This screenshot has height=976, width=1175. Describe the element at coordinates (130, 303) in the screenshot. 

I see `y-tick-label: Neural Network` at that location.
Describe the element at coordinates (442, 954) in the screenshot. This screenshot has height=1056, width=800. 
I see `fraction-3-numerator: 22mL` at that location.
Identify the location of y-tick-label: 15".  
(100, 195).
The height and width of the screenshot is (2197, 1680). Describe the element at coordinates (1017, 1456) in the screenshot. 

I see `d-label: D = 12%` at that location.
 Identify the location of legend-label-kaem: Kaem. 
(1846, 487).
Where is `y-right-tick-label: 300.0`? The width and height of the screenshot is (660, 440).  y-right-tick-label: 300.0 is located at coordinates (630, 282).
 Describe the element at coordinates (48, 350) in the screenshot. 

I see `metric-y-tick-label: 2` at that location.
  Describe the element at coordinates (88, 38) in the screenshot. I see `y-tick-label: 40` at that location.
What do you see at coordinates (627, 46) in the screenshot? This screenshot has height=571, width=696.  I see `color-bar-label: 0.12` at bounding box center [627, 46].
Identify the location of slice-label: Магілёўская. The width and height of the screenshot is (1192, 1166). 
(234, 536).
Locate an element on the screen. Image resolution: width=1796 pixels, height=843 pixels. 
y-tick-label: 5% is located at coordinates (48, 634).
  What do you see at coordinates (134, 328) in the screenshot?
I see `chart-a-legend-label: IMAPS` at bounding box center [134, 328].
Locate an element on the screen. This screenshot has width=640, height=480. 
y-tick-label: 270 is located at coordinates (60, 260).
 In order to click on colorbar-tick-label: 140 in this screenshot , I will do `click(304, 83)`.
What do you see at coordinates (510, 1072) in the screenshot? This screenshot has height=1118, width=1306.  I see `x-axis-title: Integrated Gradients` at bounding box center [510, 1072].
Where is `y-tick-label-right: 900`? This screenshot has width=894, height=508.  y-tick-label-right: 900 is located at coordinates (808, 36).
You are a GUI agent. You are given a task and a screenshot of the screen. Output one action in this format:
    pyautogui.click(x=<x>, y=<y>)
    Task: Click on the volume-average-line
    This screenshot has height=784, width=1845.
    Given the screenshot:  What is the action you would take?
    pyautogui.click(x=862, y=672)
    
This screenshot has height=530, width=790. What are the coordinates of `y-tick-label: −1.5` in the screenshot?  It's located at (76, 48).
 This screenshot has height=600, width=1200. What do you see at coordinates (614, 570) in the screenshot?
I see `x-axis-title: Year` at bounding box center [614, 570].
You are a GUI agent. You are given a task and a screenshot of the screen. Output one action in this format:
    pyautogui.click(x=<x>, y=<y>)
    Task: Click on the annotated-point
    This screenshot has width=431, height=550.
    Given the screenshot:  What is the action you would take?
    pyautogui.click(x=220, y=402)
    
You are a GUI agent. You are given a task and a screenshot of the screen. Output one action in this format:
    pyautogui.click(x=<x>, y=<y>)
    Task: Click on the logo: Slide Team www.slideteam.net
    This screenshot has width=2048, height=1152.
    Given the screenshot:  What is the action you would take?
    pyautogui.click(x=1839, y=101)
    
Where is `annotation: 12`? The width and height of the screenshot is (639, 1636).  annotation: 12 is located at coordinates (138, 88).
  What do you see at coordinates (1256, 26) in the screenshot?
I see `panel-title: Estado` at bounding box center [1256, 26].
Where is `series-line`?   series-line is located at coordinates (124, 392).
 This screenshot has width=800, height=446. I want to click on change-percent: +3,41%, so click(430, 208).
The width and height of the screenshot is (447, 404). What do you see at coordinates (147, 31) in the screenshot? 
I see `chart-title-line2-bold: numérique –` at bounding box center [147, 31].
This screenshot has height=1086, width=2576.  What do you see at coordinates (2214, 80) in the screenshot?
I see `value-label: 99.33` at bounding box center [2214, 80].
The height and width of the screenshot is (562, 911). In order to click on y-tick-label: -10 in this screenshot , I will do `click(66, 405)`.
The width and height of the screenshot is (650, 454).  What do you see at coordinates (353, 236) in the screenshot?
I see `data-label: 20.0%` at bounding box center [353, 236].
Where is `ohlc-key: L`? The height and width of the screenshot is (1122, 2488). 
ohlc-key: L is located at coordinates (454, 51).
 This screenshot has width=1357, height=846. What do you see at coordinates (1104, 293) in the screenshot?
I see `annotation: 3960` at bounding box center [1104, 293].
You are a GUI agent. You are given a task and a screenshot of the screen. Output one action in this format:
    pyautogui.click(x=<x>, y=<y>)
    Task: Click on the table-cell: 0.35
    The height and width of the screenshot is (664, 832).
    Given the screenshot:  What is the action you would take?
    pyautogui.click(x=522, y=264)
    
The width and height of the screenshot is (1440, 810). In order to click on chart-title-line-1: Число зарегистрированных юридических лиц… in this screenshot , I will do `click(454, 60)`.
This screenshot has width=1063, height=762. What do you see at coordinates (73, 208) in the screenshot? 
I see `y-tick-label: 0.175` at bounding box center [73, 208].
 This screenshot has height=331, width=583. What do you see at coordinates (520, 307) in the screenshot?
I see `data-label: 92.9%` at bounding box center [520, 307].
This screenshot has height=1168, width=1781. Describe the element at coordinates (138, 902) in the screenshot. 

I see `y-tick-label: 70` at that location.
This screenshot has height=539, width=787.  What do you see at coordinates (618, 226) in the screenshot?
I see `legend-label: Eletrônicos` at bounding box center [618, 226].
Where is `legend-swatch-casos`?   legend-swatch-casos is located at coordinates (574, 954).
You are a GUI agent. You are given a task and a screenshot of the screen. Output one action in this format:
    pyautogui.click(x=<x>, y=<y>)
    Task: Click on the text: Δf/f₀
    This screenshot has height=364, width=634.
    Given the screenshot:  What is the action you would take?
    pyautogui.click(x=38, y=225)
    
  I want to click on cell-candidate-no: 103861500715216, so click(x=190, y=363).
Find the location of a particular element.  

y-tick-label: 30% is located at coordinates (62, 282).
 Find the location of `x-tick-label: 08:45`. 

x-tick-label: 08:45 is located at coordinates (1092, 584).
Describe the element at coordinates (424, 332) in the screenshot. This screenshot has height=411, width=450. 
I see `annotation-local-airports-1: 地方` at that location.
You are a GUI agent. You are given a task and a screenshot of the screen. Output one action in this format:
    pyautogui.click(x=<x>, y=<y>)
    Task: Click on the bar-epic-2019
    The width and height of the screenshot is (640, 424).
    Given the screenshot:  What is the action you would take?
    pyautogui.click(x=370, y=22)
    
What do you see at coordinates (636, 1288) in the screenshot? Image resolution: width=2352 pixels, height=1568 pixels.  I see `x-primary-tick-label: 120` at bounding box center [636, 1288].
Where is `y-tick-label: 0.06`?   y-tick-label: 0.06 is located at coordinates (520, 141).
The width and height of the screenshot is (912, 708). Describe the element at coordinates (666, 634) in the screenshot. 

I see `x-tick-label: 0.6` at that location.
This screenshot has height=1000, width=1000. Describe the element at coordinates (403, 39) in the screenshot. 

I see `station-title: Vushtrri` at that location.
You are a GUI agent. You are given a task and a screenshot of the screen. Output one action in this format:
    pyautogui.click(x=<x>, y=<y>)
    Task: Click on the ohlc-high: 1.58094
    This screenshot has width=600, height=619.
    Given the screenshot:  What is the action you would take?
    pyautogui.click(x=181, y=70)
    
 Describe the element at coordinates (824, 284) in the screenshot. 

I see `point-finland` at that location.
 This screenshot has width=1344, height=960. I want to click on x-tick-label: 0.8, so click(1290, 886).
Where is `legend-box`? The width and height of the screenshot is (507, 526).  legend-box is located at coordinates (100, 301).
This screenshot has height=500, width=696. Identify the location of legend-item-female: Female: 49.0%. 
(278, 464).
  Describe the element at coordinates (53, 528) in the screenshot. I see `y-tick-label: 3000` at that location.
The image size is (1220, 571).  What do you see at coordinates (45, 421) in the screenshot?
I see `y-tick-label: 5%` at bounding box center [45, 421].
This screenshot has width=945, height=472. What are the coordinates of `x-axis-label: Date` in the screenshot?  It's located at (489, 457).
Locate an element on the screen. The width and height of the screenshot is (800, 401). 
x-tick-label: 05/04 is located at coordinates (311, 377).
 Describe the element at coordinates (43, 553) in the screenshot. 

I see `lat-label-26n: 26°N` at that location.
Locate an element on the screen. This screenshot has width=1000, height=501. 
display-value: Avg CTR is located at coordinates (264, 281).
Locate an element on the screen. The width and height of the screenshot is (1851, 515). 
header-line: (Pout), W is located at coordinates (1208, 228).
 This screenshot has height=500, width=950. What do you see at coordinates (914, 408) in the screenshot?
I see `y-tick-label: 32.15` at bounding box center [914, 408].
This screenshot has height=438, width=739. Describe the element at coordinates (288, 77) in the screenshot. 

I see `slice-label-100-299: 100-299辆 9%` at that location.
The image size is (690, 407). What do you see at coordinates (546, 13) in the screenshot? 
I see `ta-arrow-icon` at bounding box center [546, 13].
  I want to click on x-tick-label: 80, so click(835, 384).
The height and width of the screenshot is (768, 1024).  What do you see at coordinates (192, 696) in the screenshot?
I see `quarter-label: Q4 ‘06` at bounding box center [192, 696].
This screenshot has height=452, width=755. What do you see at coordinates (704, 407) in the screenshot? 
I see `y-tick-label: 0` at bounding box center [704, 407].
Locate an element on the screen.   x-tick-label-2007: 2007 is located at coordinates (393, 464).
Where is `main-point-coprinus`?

******

How to complete this task: Put the part of the data that opens with the line containing "Locate an element on the screen. Image" and closes with the line containing "y-tick-label: 270 is", both included, into a Markdown table with the columns Row and Line. Number each line in Row, put its text in Line, and leave out blank lines.

Task solution:
| Row | Line |
|---|---|
| 1 | Locate an element on the screen. Image resolution: width=1796 pixels, height=843 pixels.  |
| 2 | y-tick-label: 5% is located at coordinates (48, 634). |
| 3 |   What do you see at coordinates (134, 328) in the screenshot? |
| 4 | I see `chart-a-legend-label: IMAPS` at bounding box center [134, 328]. |
| 5 | Locate an element on the screen. This screenshot has width=640, height=480.  |
| 6 | y-tick-label: 270 is located at coordinates (60, 260). |